Christopher Parton: Maria Theresia Paradis and Eighteenth-Century Fictions of Blindness

The life of the blind Viennese musician Maria Theresia Paradis (1859-1824) has become more widely known to the public thanks to a wave of recent retellings in novels, film, and a chamber opera. Her story of childhood blindness, prodigious musical talent, and failed treatment in the care of Franz Mesmer seems to be as compelling today as it was in the 18th century. Indeed, when Paradis set out on a two-year fund-raising tour in 1784, she used this notoriety to her advantage to attract curious audiences. In European salons, she regularly performed a solo cantata, written by the blind writer Conrad Pfeffel and set to music by her teacher Leopold Koželuch, which mythologized her life story of childhood tragedy and subsequent musical gifts to play on the sympathies of her audiences. In singing her biography while accompanying herself at the piano, she embraced what Joseph N. Straus terms the ‘dual task’ of disabled performers: ‘to perform music and to perform disability.’

In this lecture I offer a close reading of Koželuch’s setting of Pfeffel’s poem, examining how it relates fictions of Paradis’s life both to her real-life experiences and to eighteenth-century attitudes towards blind women. I will focus on Pfeffel’s evocation of St. Cecilia, the patron saint of music and blindness, who bestows on the young Paradis the gift of music in the poem. This moment brings together contemporary associations of ideal femininity as the embodiment of artistic inspiration with blindness as divine gift. In Koželuch’s solo cantata, Cecilia’s reported speech becomes its own aria, making her words the phenomenal song of Paradis herself. As I will show, this conflation of Paradis/Cecilia extended into other media, notably her personal Stammbuch. Towards the end of the lecture, I will discuss Paradis’s own setting of Pfeffel’s poem, which refuses the excesses of Koželuch’s cantata in a way that plays down the association with Cecilia. Paradis, I contend, was well aware she was also performing her gender when singing her fictionalized biography.

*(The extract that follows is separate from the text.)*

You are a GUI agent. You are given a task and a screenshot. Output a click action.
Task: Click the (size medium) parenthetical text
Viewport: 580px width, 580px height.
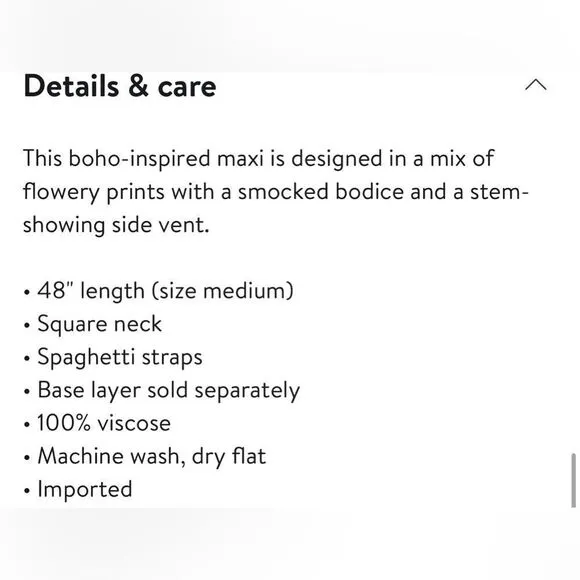[223, 291]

Christopher Parton is a Lecturer in the Writing Program at Princeton University. He received his PhD in musicology from Princeton in 2024, having previous studied music at the University of Bristol and University of Oxford. His research examines the poetics of love and desire in nineteenth-century Lieder, with a focus on women composers. His article, ‘Speech and Silence: Encountering Flowers in the Lieder of Clara Schumann’ was recently published in Nineteenth-Century Music Review. From 2020-2021, Chris was Gastwissenschaftler at the Beethoven-Haus Archiv in Bonn, supported by a DAAD Grant.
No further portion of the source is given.